E agora: duas hipóteses. A primeira é continuar tudo como estava antes e tocar a vida louca como sempre foi nestes mais de sessenta anos. A segunda: mil promessas de diminuir trabalho, aproveitar mais a vida, gostar mais ainda de quem me gosta, fazer mais coisas boas etc. etc. Se seguir a primeira vão dizer que sou orgulhoso, convencido de que nada preciso mudar, como que chamando a dita de volta. Se a segunda, caio no lugar comum de fazer promessas, depois de arrombada a porta. Promessas de mudar tudo, de vida nova. Como todas promessas destas horas, transitórias e determinadas pelo medo-sufoco! Vou tentar equilibra-me sobre o muro e adotar uma conduta intermediária. Uma certeza: não gostaria de viver outra vida muito diferente da que vivi até agora. Tenho certeza de que foi boa para mim e para muitos, com quem convivo. O velho adágio: repetir o bom, corrigir o errado e enfrentar o novo. Amém!

Devo minha sobrevida atual a várias pessoas: minha família, meus amigos e uma equipe de saúde técnica e humanamente capaz. Fui atendido pelo SUS, mas tenho que reconhecer que me proporcionaram um diferencial de carinho, todo e muito pessoal. Fui internado no PIO XII, hospital filantrópico conveniado ao SUS ao qual dediquei vários anos de minha vida profissional. Mais, queira ou não, tenho quarenta e oito anos de profissional de saúde conhecido de grande parte da equipe. Tive como companheiro de UTI o Paulo, guardador de carros, com quem queria trocar um prato de comida de meu jejum com oito copos d’água dele, em restrição líquida. Só não se concretizou, pois, nossas conversas eram por cima do imenso muro do biombo entre os leitos, nos vimos só na despedida quando deixei a UTI. Na enfermaria meu companheiro foi o Aristides um caminhoneiro aposentado, já safenado e em crise, depois de ter ido ajudar um amigo a cobrir uma laje!!!

Entre as mensagens que recebi havia algumas hilárias, bem humoradas. A melhor, sem dúvida foi de gente do Fundo Nacional de Saúde recomendando-me que buscasse a Receita Federal (RFB) para tirar um CPF próprio do meu marca passo e desfibrilador. Afinal precisariam identificar, daqui para frente, o que seja meu e o que seja de minhas máquinas que são duas entidades diferentes e autônomas da minha pessoa física. Sugeriram a natureza jurídica de máquinas e acessórios. Já fiz consulta à RFB e eles estão perdidos por nunca terem conhecimento de uma situação similar, ainda que, mesmo sem saber, acham que devo seguir a IN-RFB 310364 que obriga a tanto.

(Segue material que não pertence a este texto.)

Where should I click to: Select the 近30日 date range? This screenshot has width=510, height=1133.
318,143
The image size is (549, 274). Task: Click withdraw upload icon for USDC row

Emilia, minha esposa e eu somos imensamente gratos pelas muitas mensagens de apoio, conforto e desejo de recuperação recebida de parentes, amigos, colegas de trabalho e conhecidos. A corrente de afeto esteve sempre presente e isto nos conforta e nos puxa para a vida, tenho certeza disto. Estarei aos poucos voltando à minha vida e atividades com a intenção de continuar merecendo vivê-la... por, pelo menos, mais algum tempo.